We know this because these experts testified in a landmark class-action lawsuit that got this horrible practice banned in New York City. NCCPR’s Vice President, Carolyn Kubitschek, was co-counsel for the battered women in the case, known as Nicholson v. Scoppetta. (Due to some odd legal twists and turns, the ban theoretically applies statewide, but I doubt it’s being enforced Upstate.) You can read the expert testimony as summarized by the judge, the stories of the plaintiffs and the judge’s full, scathing 183-page decision on NCCPR’s website here.
Remarkably, though New York City’s child welfare system has plenty of faults, and indeed, may be backsliding on this issue, the Nicholson consent decree has significantly reduced the needless removal of children of battered mothers.

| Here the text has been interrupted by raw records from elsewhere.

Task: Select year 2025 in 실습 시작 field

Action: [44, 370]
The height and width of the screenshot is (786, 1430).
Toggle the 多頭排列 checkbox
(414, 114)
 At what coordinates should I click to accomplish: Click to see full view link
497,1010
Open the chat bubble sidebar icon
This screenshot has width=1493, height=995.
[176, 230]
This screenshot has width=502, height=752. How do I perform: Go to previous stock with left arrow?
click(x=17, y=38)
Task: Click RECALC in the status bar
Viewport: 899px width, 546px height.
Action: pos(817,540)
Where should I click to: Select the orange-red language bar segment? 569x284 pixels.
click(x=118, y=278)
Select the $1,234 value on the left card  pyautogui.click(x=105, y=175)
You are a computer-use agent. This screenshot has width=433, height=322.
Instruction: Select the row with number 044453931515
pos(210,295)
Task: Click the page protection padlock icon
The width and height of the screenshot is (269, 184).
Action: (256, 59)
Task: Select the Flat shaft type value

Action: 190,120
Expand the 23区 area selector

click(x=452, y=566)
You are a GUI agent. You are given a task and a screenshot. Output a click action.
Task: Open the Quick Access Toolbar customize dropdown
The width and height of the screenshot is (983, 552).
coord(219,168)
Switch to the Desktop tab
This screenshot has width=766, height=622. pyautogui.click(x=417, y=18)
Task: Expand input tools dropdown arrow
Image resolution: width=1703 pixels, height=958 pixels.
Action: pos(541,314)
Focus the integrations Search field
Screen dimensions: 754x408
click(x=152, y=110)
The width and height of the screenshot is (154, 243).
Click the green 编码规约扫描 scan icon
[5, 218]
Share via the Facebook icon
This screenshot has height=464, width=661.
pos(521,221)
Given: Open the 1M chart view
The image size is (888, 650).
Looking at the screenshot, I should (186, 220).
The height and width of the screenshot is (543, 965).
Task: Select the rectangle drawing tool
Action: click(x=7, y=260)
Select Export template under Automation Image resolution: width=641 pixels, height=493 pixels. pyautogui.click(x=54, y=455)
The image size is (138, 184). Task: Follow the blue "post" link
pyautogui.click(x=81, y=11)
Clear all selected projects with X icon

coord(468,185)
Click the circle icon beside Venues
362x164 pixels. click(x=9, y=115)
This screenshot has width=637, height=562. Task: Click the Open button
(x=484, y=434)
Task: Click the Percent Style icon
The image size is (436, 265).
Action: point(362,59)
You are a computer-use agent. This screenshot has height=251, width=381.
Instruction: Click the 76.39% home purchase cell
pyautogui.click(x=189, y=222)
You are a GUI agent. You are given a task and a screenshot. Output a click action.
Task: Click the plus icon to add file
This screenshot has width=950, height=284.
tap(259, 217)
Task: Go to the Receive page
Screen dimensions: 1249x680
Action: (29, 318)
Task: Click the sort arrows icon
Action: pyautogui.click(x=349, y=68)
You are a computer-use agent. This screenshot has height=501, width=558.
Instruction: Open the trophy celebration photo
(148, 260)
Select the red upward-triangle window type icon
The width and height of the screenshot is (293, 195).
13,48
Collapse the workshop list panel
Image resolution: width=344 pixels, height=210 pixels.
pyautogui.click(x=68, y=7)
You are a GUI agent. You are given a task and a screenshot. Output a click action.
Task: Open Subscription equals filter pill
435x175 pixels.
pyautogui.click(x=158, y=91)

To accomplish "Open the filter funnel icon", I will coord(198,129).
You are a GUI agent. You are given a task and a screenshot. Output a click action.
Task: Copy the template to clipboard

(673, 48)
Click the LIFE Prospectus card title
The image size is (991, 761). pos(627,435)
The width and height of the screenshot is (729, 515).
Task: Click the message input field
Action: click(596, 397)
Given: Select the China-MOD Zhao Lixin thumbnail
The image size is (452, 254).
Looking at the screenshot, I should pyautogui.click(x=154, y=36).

The reasons for LA’s failure
So why is L.A. so far behind?
First, of course, in this case, because in New York they won that lawsuit. I know of none other like it anywhere else in the country. But there also are other reasons Los Angeles lags behind. They’re the reasons Los Angeles always lags behind:
● New York City has a relatively strong family defender community, with aggressive institutional providers that fight hard for their clients. They can fight, case by case, to make sure the city’s child protective services agency follows the consent decree. There is nothing like it in Los Angeles.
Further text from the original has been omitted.